As justificativas também são, por vezes, semelhantes: defender seu próprio povo e território, sustentar uma ideia de pureza e de unidade, melhorar a humanidade (por mais paradoxal que essa ideia possa soar), enfim, suprir toda existência que, por algum motivo, incomoda ou supostamente ameaça os intolerantes. E todos esses elementos podem surgir a partir do simples contato entre duas subjetividades no qual uma não reconhece o estatuto e os direitos do outro, colocando-o em uma posição subalterna. Por todos esses traços e pela força que ainda faz a intolerância uma prática corrente até os dias atuais, apesar dos esforços por combatê-la, é preciso compreender os elementos que tornam sua identificação possível, em meio a tantas motivações e formas violentas de supressão da alteridade.
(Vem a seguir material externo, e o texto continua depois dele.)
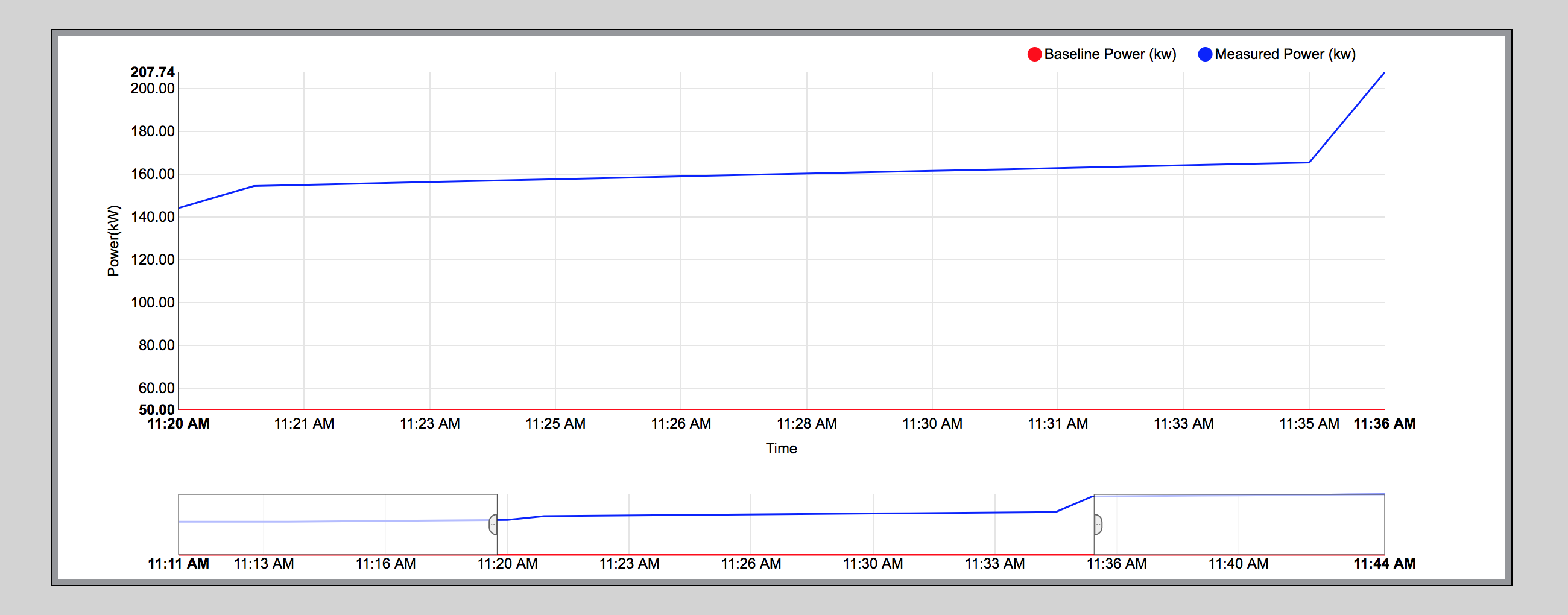The height and width of the screenshot is (615, 1568).
Task: Click the blue line knee at 11:35 AM
Action: [x=1309, y=162]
Este trabalho se desenvolve como uma tentativa de resposta para o seguinte questionamento de Wiesel: “A intolerância é mais complicada, porque mais sutil. Onde reconhecê-la? Como discerni-la?” (Wiesel, 2000, p. 8). O ponto de partida proposto é pensar a intolerância por meio do exame de sua organização subjacente. Em outras palavras, significa entendê-la como um fenômeno de sentidos estruturados e, por isso, dotado de elementos invariantes que o caracterizam.
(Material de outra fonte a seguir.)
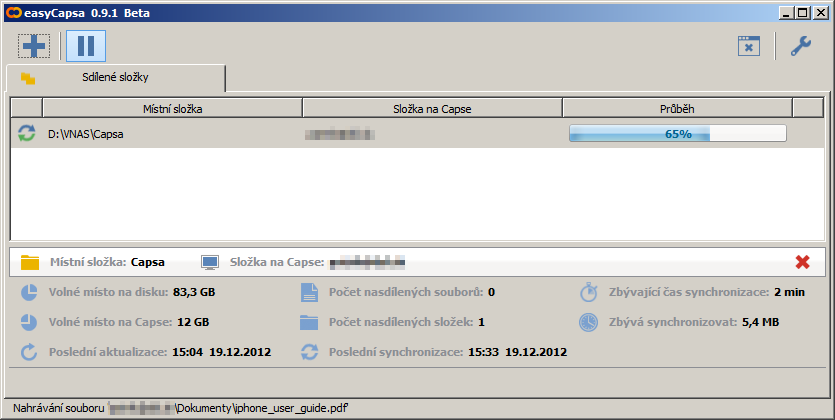This screenshot has height=420, width=835.
Task: Click the window with X toolbar icon
Action: pyautogui.click(x=749, y=46)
2. Dos valores à organização passional da intolerância A análise de discursos intolerantes, sob o prisma da semiótica, deve examinar os seguintes elementos: a organização dos valores construídos pelo discurso no nível fundamental e tensivo; o esquema narrativo e, principalmente, os esquemas de manipulação (estabelecimento do contrato entre destinador e destinatário) e de sanção (julgamento do destinador sobre o /fazer/ e o /ser/ do sujeito); as organizações passionais presentes no nível narrativo e discursivo (enunciação passional); a organização modal no nível narrativo e a aspectualização no nível discursivo; exame das categorias enunciativas de pessoa, de tempo e de espaço; as relações entre enunciador e enunciatário; o uso de temas e figuras; e a interdiscursividade, ou seja, qual o tipo de relação que um discurso intolerante mantém com outros discursos sociais (BARROS, 2007, p. 2). O valor era concebido inicialmente pela semiótica como uma rede de diferenças entre os termos que a constituem e é representada por meio do quadrado semiótico. Esse valor passa a ser considerado uma axiologia a partir do momento em que a foria é projetada sobre o quadrado, com um dos eixos considerado positivo/eufórico enquanto o outro é, por consequência, negativo/disfórico. Depois da foria, os termos constitutivos do quadrado são projetados para o nível narrativo na forma de objeto-valor. A partir de Tensão e Significação, de Fontanille e Zilberberg (2001), os valores em semiótica começaram a ser pensados de forma gradativa e não somente de maneira discreta. Isso significa dizer que os valores passaram a ser compreendidos como resultado da combinação entre elementos quantitativos e qualitativos. Assim, extensidade e intensidade são a primeira condição para a articulação do valor. Essa articulação pode ocorrer de duas formas: a conversa e a inversa, a partir dos operadores da triagem e da mistura, que estão no eixo da extensidade, e dos operadores de tonicidade e de 58 Entremeios: revista de estudos do discurso. v.10, jan.- jun./2015 Disponível em < http://www.entremeios.inf.br >

atonicidade, presentes no eixo da intensidade. A combinação desses dois eixos pode gerar um regime participativo (a correlação conversa em que predomina a mistura) ou um regime exclusivo/de exclusão (a correlação inversa cujo predomínio é da triagem) (FONTANILLE; ZILBERBERG, 2001, p. 26-27). Os valores gerados pela correlação entre triagem e mistura, tonicidade e atonicidade são os seguintes:

Tabela 1. Valores gerados pelo esquema tensivo.

Intensidade

Tônica Átona

Extensidade Triagem Mistura Unidade/nulidade Universalidade Totalidade Diversidade (FONTANILLE; ZILBERBERG, 2001, p. 33)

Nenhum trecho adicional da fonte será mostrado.